Dr. Wei Li: The Chinese Anti-Cancer Association, upholding the tenet of “prevention, screening, diagnosis, treatment, and rehabilitation,” has formulated the “Chinese Tumor Integrated Diagnosis and Treatment Guidelines,” the first of its kind in China and the first in the world to propose a comprehensive management system of “prevention, screening, diagnosis, treatment, and rehabilitation.” Our discussion today is based on this content, and we have invited three domestic experts in the field of breast cancer (internal medicine, radiotherapy, and surgery) to analyze patient management from different perspectives.
Our next expert is Dr. Yingying Xu. Could you discuss from a surgical perspective how to collaborate closely with other disciplines (such as internal medicine and radiotherapy) during the surgical treatment of breast cancer patients to ensure effective preoperative and postoperative care and achieve the best therapeutic outcomes?
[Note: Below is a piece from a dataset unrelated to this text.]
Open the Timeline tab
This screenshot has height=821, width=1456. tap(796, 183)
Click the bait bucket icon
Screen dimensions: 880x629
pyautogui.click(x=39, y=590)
Dr. Yingying Xu: The concept of “winning through integration in tumor prevention and treatment” is deeply rooted in the comprehensive treatment of breast cancer. Previously, early-stage breast cancer treatment was surgery-centered with other treatments as adjuncts. Today, the treatment philosophy has evolved to combine surgery and systemic treatments equally. For example, for a patient with locally advanced inoperable breast cancer, we should follow the multidisciplinary treatment (MDT) approach, collaborating with departments like radiology and radiotherapy for MDT discussions. Working with radiology helps us determine the tumor size and stage; if it’s stage IV breast cancer, systemic treatment should be conducted first, followed by exploring the feasibility and timing of surgery. For locally advanced breast cancer, collaboration with oncology for neoadjuvant therapy to downstage the tumor for operability is necessary before proceeding with surgery.
Additionally, for high-risk subtypes like HER2-positive or triple-negative breast cancer with tumors larger than 2 cm or positive lymph nodes, neoadjuvant therapy should be prioritized. During neoadjuvant therapy, cooperation with other disciplines is essential, such as working with radiology to assess tumor response and with ultrasound for baseline marking of primary lesions and positive lymph nodes. Post-surgery, pathologic assessment of the tumor requires collaboration with pathology, and based on the degree of pathological response, we need to work with oncology and radiotherapy to formulate adjuvant treatment plans. Hence, managing breast cancer patients requires multidisciplinary cooperation throughout the treatment process, exemplifying integrated treatment.
Dr. Wei Li: Professor Xu explained the overall treatment process, emphasizing the need for multidisciplinary cooperation with other departments like radiology, pathology, radiotherapy, and internal medicine for comprehensive patient management. Thank you, Professor Xu.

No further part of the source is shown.